- [WORK REQUEST 1]: List every plain-language prompt to Claude that the DataGen custom tool guide shows in quotation marks.
- [WORK REQUEST 2]: Extend the DataGen custom tool guide, picking up right after its last line, the deploy prompt to Claude.

======== PAGE EXCERPT ========

Use the DataGen SDK to call MCP tools as Python functions:
from datagen_sdk import DatagenClient

client = DatagenClient()

# Call MCP tools
issues = client.execute_tool("mcp_Linear_list_issues", {
    "filter": {"state": {"name": {"eq": "In Progress"}}}
})

# Process data
active_count = len(issues)
result = f"Found {active_count} active issues"

Input Schema

Define what parameters your tool accepts using JSON Schema:
{
  "type": "object",
  "properties": {
    "campaign_id": {
      "type": "string",
      "description": "The campaign ID to analyze"
    },
    "days": {
      "type": "integer",
      "description": "Number of days to look back",
      "default": 30
    }
  },
  "required": ["campaign_id"]
}

Output Variables

List the variables your code produces. These become the tool’s return values:
# Your code assigns these variables
result = {"total_leads": 150, "conversion_rate": 0.12}
summary = "Campaign performed above average"

# Output variables: ["result", "summary"]

Dependencies

TypeDescriptionExample
MCP ServersWhich MCP servers to connect["Linear", "Gmail"]
SecretsEnvironment variables needed["OPENAI_API_KEY"]
ImportsPython packages to import["pandas", "httpx"]

Testing

Test with executeCode

Before deploying, test your code interactively:
"Run this code to test my campaign analysis logic"
Claude calls executeCode to run your code in a sandbox and return results immediately.

Test a Deployed Tool

After deployment, test with submitCustomToolRun:
"Run my analyze_campaign tool with campaign_id='abc123'"

Deploying

Ask Claude to deploy using natural language:
"Deploy this as a custom tool called 'analyze_campaign'"

======== INFORMATION PROVIDED ========

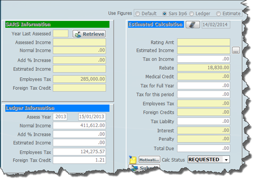The width and height of the screenshot is (258, 184).
Task: Click the SARS Foreign Tax Credit field
Action: pyautogui.click(x=79, y=88)
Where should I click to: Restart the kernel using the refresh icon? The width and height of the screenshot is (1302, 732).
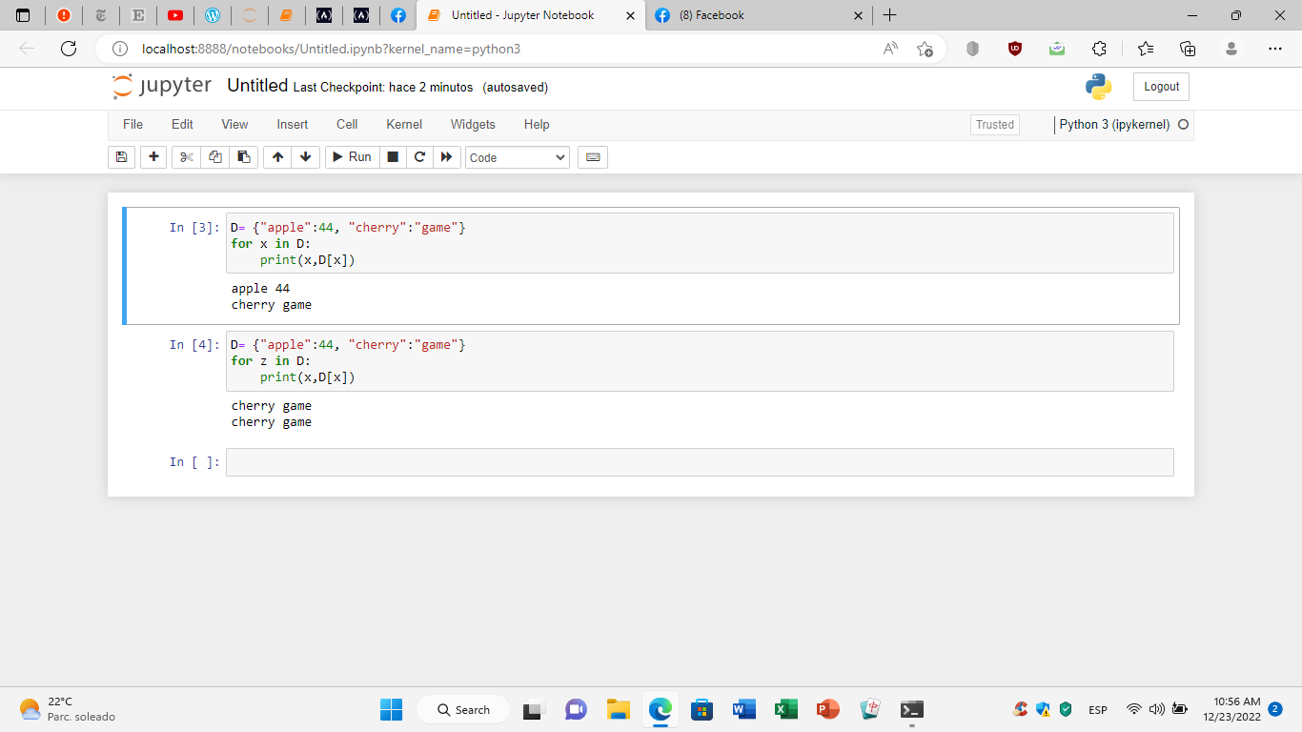(x=419, y=156)
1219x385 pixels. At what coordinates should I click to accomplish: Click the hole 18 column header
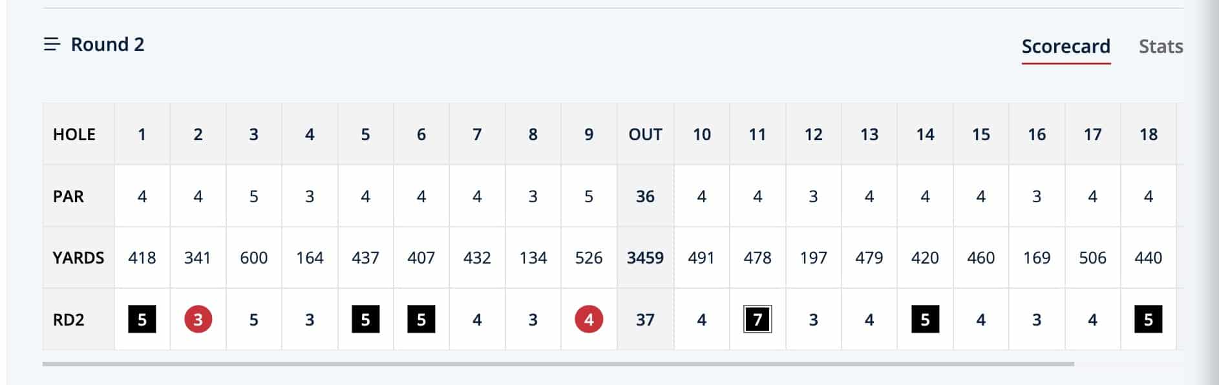pos(1149,134)
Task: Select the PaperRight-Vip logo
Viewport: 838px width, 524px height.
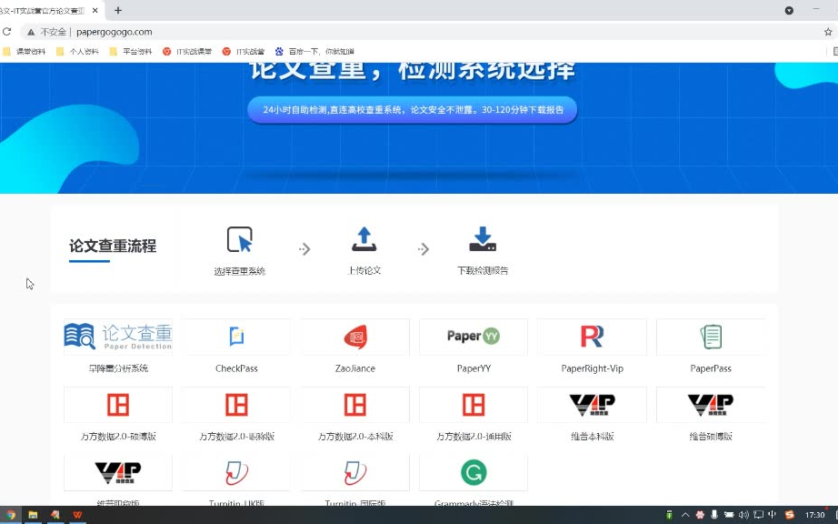Action: click(x=592, y=336)
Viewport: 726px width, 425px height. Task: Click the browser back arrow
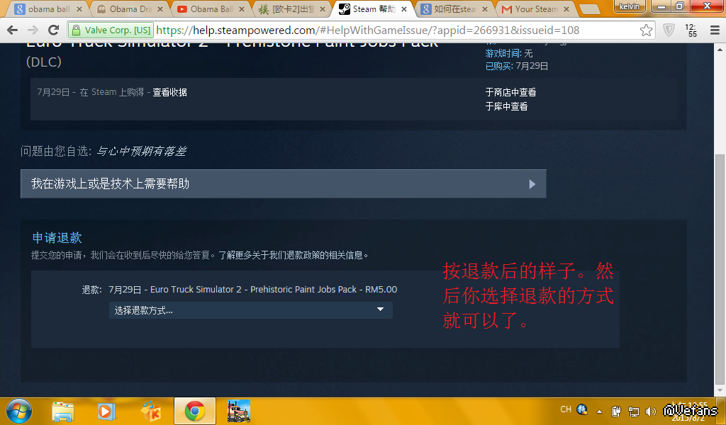13,30
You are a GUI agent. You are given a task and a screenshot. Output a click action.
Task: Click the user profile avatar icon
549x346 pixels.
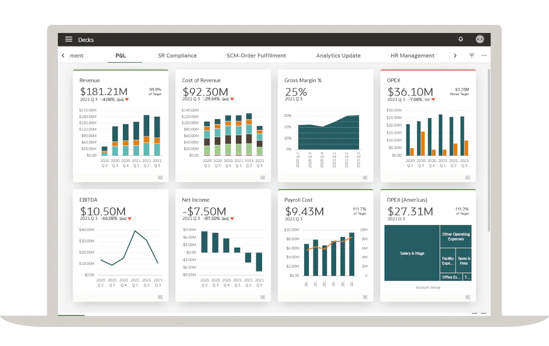tap(480, 40)
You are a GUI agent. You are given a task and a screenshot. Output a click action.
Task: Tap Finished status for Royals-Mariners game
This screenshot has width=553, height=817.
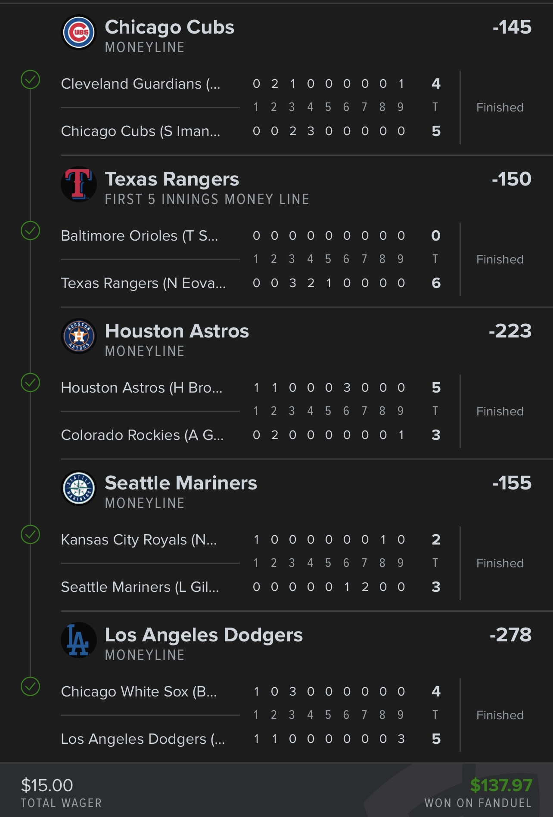tap(500, 563)
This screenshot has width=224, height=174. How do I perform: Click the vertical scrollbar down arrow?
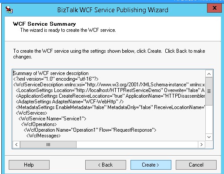pyautogui.click(x=209, y=137)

========

- [WRITTEN REPLY 1]:
- "Run this code to test my campaign analysis logic"
- "Run my analyze_campaign tool with campaign_id='abc123'"
- "Deploy this as a custom tool called 'analyze_campaign'"

- [WRITTEN REPLY 2]:
Or with more detail:
"Deploy this tool with campaign_id and date_range parameters, schedule daily at 9 AM"
Claude calls createCustomTool with your code, schema, and configuration.

Using Your Deployed Tool

Once deployed, your tool is available as:
  • MCP tool — Callable from Claude conversations via submitCustomToolRun
  • REST API — HTTP endpoint for external integrations
  • Scheduled job — Run automatically via schedules

Managing Custom Tools

Find Your Tools

"Search for my campaign tools"
Claude calls searchCustomTools to list your deployed tools.

Update a Tool

"Update my analyze_campaign tool to also return top performing messages"
Claude calls updateCustomTool to modify the code, schema, or dependencies.

Check Run Status

"Check the status of my last campaign analysis run"
Claude calls checkRunStatus to show the current state and output.

CLI Management

# List all custom tools
datagen tools list

# Show tool details
datagen tools show <uuid>

# Run a tool
datagen tools run <uuid> --input '{"campaign_id": "abc123"}'

Example: Lead Enrichment Tool

from datagen_sdk import DatagenClient

client = DatagenClient()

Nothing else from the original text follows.